Churches of Miller County
Early Protestant Churches
There were very few church buildings in the county in the early days of its history. Services were held at schoolhouses, in homes, under the trees, and in brush arbors. The pioneer ministers traveled on horseback or on foot to fill their appointments. Because of their very small salaries most of them were obliged to follow some other line of work in addition to their ministry in order to make a living.

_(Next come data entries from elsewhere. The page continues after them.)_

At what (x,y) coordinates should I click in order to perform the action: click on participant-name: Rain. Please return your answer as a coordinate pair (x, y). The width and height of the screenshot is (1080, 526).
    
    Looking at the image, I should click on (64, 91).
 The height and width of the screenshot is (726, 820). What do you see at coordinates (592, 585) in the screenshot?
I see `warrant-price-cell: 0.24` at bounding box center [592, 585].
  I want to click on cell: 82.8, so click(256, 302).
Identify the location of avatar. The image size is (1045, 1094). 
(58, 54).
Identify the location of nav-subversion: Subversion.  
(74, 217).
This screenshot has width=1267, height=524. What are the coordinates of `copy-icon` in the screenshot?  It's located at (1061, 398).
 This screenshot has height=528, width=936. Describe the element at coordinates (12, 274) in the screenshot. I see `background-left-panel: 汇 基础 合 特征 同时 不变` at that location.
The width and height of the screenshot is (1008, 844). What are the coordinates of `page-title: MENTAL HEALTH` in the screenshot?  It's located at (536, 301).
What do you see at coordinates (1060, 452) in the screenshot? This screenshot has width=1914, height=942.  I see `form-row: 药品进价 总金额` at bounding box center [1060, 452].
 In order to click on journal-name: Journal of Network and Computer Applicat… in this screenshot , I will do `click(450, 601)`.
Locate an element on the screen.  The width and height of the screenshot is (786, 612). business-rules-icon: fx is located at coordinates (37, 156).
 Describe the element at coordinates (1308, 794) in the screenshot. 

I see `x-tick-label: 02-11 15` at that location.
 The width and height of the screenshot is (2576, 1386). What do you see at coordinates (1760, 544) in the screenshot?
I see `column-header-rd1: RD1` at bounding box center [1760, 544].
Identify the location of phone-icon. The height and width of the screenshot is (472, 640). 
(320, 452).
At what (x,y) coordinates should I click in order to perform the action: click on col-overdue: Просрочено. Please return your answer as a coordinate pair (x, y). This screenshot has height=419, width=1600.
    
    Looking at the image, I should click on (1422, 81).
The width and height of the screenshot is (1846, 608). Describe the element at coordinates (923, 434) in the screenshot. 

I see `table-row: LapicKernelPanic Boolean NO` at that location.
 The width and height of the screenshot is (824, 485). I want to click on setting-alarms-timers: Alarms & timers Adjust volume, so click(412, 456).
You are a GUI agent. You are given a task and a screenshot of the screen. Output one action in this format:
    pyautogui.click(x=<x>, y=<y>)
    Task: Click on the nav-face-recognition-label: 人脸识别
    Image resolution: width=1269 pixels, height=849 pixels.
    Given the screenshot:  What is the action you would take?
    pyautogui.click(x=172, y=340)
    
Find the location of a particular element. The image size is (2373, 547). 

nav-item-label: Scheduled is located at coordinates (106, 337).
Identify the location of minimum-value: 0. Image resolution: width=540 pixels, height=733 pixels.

The Baptists and Cumberland Presbyterians began preaching in Miller territory about 1833. Reverends Jacob Chism and John Abbott preached to the “Hardshell” Baptists. Among the Missionary Baptists were Reverends J. N. Brockman, Andrew McCaslin, Blueford Scott, Andrew Kingery, and L. Shelton, who held services in private homes, particularly William Brockman’s, Mr. McCaslin’s, Murkey’s, and Wilkes’. This denomination built Mt. Vernon Church at the beginning of the forties, probably the first church in the county. On September 5, 1845, the first annual session of the Miller County Association of Baptist Churches was held at Gilgal; those in charge were John Brockman, moderator, Z.W. McCubbin, clerk and treasurer. The annual sermon was delivered by W.C. McCubbin. This church at Old Gilgal was located on the point of the hill at the mouth of Little Gravois Creek, just across the creek from Bagnell. John and Finis Ewing were early Cumberland Presbyterians. The Methodists sent Reverend Brashears into this region soon after the pioneer Baptists and services were held at Pleasant Mount. He was followed by Reverends Lorenzo Waugh, ______ Carnes, John D. Reed, and David Henderson. The Christian Church had an Elder in Andrew Bilyeu as early as 1836. One of the first churches of this denomination was that known as Salem Church. Reverends W. Jones and N. A. Davis were among the first prominent pastors.
According to the census of 1860 there were at that time three Baptist churches, two Christian, two Methodist, and one Union church in Miller County. In 1890 there were 59 church organizations, 44 church buildings, with accommodations for 14, 730 persons, and 4, 089 communicants. The Baptists and Disciples of Christ led in the number of church buildings. They had 14 and 13 churches, respectively. The Methodists had three churches, the Southern Presbyterians, Congregationalists, and Roman Catholics two each, and the Methodists South, Cumberland Presbyterians, and Christians, one each. In 1926 the total church membership for Miller County was 2256; the Roman Catholics were second, with 1399; the Disciples of Christ followed, with 1236; of the other bodies, the Methodist Episcopal had 209; Congregational churches 187; Churches of Christ, 135; Presbyterian churches in United States, 52; Negro Baptists, 24; all other bodies 626.